As Shawn explained in After this judge's ruling, do you finally see value in passwords?
Did you know the US legal system makes a distinction between something you have and something you know?
If you lock a safe with a key, the authorities can obtain authorization to take the key (something you have) and open it. However, if you locked the safe using a combination (something you know), that information is protected under your Fifth Amendment right to avoid self-incrimination.
What that means is that something you have, a key, can be taken and used against you. While something you know, a combination, can ultimately be compelled by a judge. Even then, you have rights -- and a decision -- to comply or not.

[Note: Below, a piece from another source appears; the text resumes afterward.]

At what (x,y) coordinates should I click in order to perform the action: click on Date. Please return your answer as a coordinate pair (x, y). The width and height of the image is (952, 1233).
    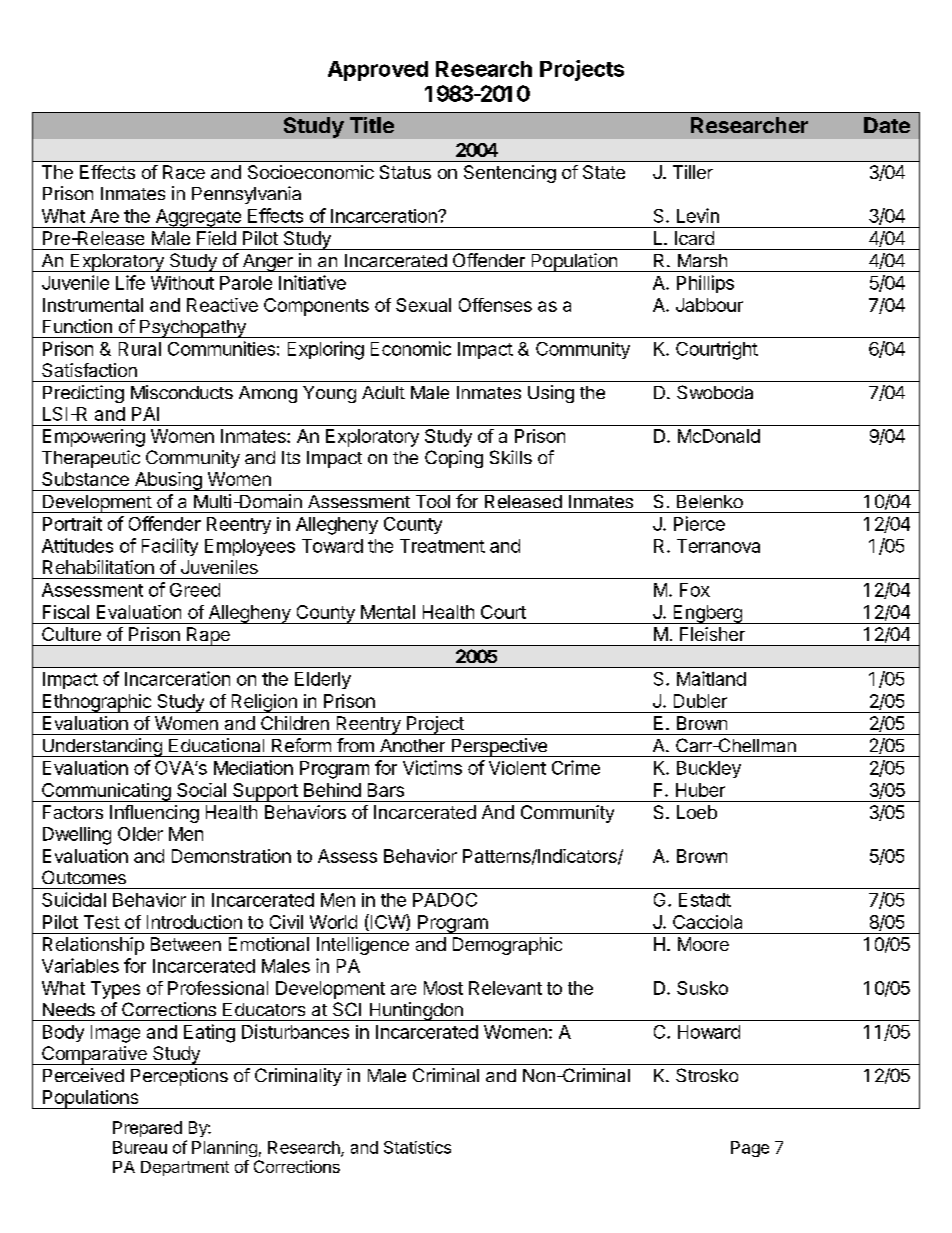
    Looking at the image, I should click on (887, 125).
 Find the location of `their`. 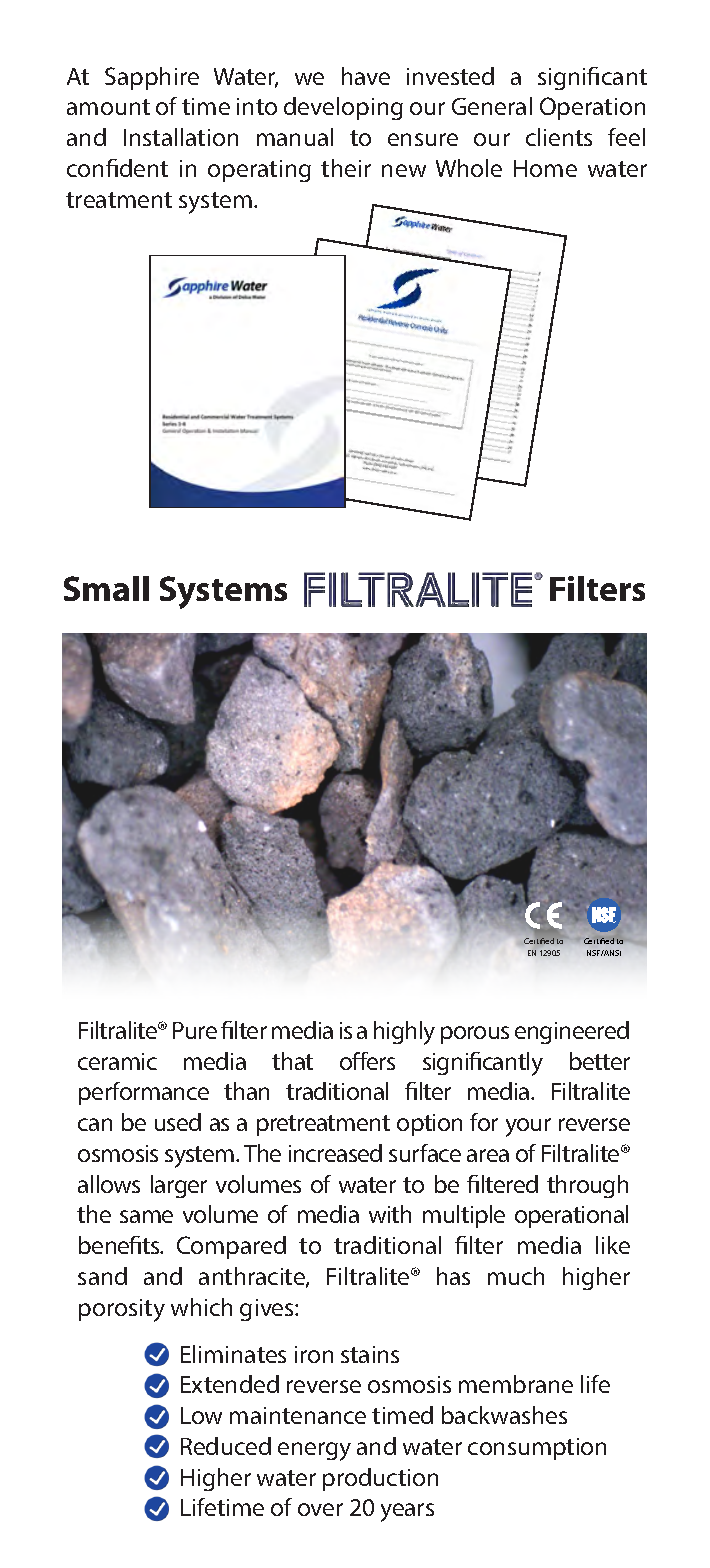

Traditionally, this means that while the state can compel you to provide a physical key -- and now a biometric -- to unlock a safe or other device, it cannot require you to divulge a combination or password. That’s because revealing the password is akin to testifying against yourself.
And the fifth amendment protects us against testifying against ourselves.
What happened in Florida
You can read the full opinion here for background on the circumstances of the case. The prosecutors looked at the underlying precedent to argue that supplying the passcode to the device is not actually testifying against yourself.
The judge agreed.
While most of the tech world lamented the mistaken nature of the court, Shawn Tuma read through the opinion and made an interesting discovery:
"The Fifth Amendment privilege protects an accused from being compelled to testify against himself, or otherwise provide the state with evidence of a testimonial or communicative nature." (citing Schmerber v. California, 384 U.S. 757, 763 (1966))). "The word 'witness' in the constitutional text limits the relevant category of compelled incriminating communications to those that are 'testimonial' in character."
Tuma notes the importance of understanding the phrase “‘testimonial’ in character.”
"[I]n order to be testimonial, an accused's communication must itself, explicitly or implicitly, relate a factual assertion or disclose information. Only then is a person compelled to be a 'witness' against himself."
Tuma explained that at point here is the concept of substantive value. The case then explores the three prongs of protecting from self-incrimination (an interesting read) and suggests:
That is, "it is not enough that the compelled communication is sought for its content. The content itself must have testimonial significance."
Tuma noted that this is the key point and reframes it as “Does the testimony go to evidence of elements of the charge - or just how you get to such evidence?” He continues by explaining, “it’s the difference between taking ‘testimonial’ from how it is communicated versus what is being communicated.”
In the past, the protection centered simply on the how instead of exploring the substantive value of what was communicated. In this case, the prosecution successfully argued that what was as important.
Tuma clarified the principle difference as ““The mind has to be extensively used in creating the response or relate him to the offense.”
What it means for security leaders
While the specifics and nuances of this case made the argument valid (at least for now), this clearly demonstrates how the law evolves. Even with the precedent previously set.
As Shawn pointed out, “it's really a pretty easy approach to understanding law – each case builds on something else and usually there's only one or two lines in a case that really turn it one way or the other it's just a matter of figuring out where that is."
When we ponder “How does the law adapt to new technology?”
This is how.
Tuma summarized the importance of this opinion by explaining, “the methodology that the court used provides a nice example of the evolution of law through the common law method -- which is how the law has traditionally adapted to address new issues."
This is how we advance for better and for worse. It’s a lengthy process. We have a role in it, too. Make time to sit with your legal team to discuss the case and explore implications for your organization. Learn from their experience and offer your insights, too. This way we all get a bit better.